# Quiz 2 Reference Solutions

## Q1
**In principal component analysis, a smaller eigenvalue indicates that**

**Answer**: A given **principal component**, say V_j, is **less** important.

1. Each eigenvalue is associated with a principal component (eigenvector), not the variable in the original space.
2. Smaller means less variation/information and hence less important.


## Q2
**We have a set of 20x20 binary images. We want to use PCA to reduce the dimensionality to 10. How many parameters do we need to estimate in total?**

**Answer**: 4000

1. 20x20 images mean the original dimensionality is 20x20=400
2. To reduce the dimensionality to 10, we need to estimate 10 eigenvector.
3. Each eigenvector is of dimension 400 so that total number of parameters to estimate is 400 x 10 = 4000



## Q3
**In slide 10 of Lecture 8, if all the variables are assumed to be Gaussian and there are 8 variables in total, how many parameters do we need to learn/compute?**

**Answer**: 16

1. Slide 10 of L8 assumes variables are independent.
2. Each Gaussian variable needs two parameters.
3. 8x2=16


## Q4
**Consider the fully connected neural network (Multilayer perceptron) in Slide 47 of Lecture 6. If we insert another new hidden layer with 8 neurons between the old Hidden layer with four neurons and the Output layer with 2 neurons, with full connections between the old hidden layer and new hidden layer, and full connections between new hidden layer and output layer (no direct connections between the old hidden layer and the output layer). The same activation function sigma is used in the new hidden layer. How many learnable parameters in total are there for this two-hidden-layer neural network?**

**Answer**: 74

Following the example in the slide
1. Weights: 3*4+4*8+8*2=60
2. Bias: 4+8+2=14
3. 60 + 14 =74



## Q5
**You are given a training dataset with a 2x2 covariance matrix C = [1, 2; 3, 4], i.e., the first row is [1 2] and the second row is [3, 4]. This covariance matrix C has two eigenvectors u1=[-0.55 0.83]^T and u2=[0.83 0.55]^T and two corresponding eigenvalues 5 and 51. How much of the variance in the data is explained by the FIRST principal component? Please input your answer rounding to the nearest integer, e.g., input 12 if your answer is 12.34%.**

**Answer**: 91

51/(51+5)=0.91071428571


## Q6
**Please modify Lab 7B2 strictly following the three requirements from a client:**

1) Specify a random seed of 2020 using the manual_seed() method of pytorch right before the line myAE=Autoencoder(). No any other seed at anywhere else, i.e., remove the previous seed torch.manual_seed(509) above criterion = nn.MSELoss();

2) Change the optimizer to torch.optim.SGD with learning_rate=0.05 and other parameters as default;

3) Train the autoencoder for at least three epochs, record the loss at the end of epoch 1 as loss1, and the loss at the end of epoch 3 as loss3. 

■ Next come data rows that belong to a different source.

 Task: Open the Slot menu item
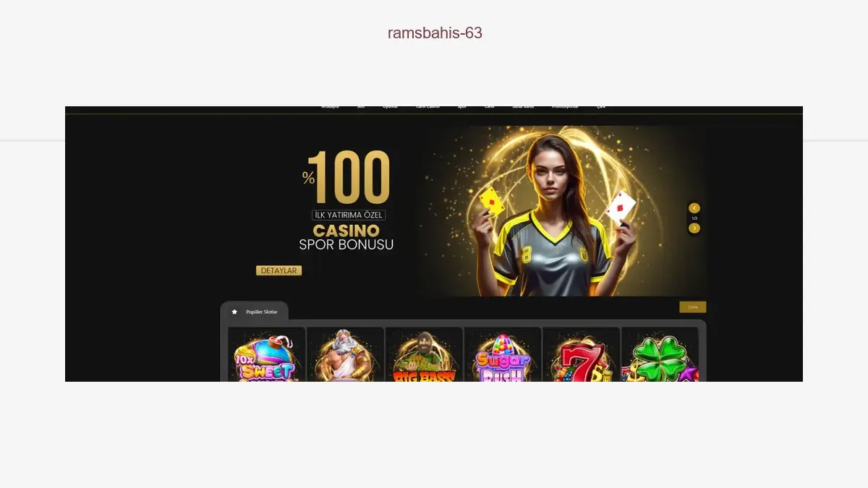coord(361,107)
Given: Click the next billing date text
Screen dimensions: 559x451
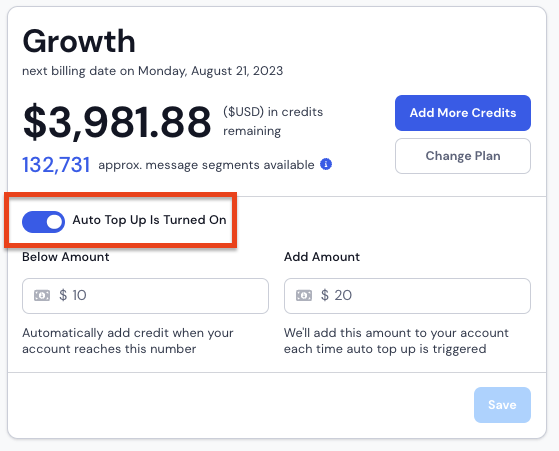Looking at the screenshot, I should tap(153, 71).
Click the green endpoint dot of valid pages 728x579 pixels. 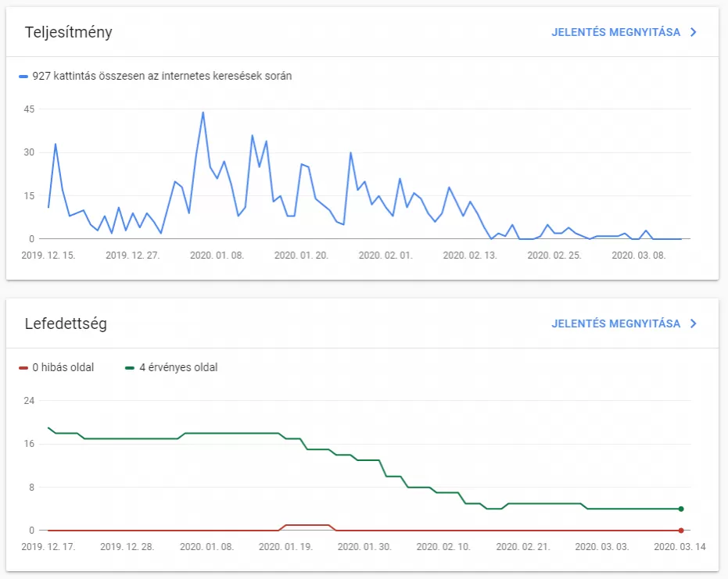(x=681, y=509)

**Please report the improvement (loss1-loss3) using only three decimals with rounding, e.g., x.xxx.**

**Answer**: See below. The improvement is 0.030788384, rounded to 0.031. I accept a tolerance of $\pm$0.001 (likely rounding to the wrong number).


#### Libaries

Get ready by importing the standard APIs

In [183]:
import torch
import torch.nn as nn
import torch.nn.functional as F
import torch.optim as optim
import matplotlib.pyplot as plt
from torchvision import datasets, transforms

#### Data
Let us work with the popular [MNIST dataset](https://en.wikipedia.org/wiki/MNIST_database) with handwritten digits. We will work on a subset for efficiency.

In [184]:
mnist_data = datasets.MNIST('data', train=True, download=True, transform=transforms.ToTensor())
print(len(mnist_data))
mnist_data = list(mnist_data)[:4096]
print(len(mnist_data))

60000
4096


#### Define the NN architecture
In Lab 1, we did not define a class for our linear regression NN. Here we do so and define an autoencoder class consisting of an **encoder** followed by a **decoder** as defined below.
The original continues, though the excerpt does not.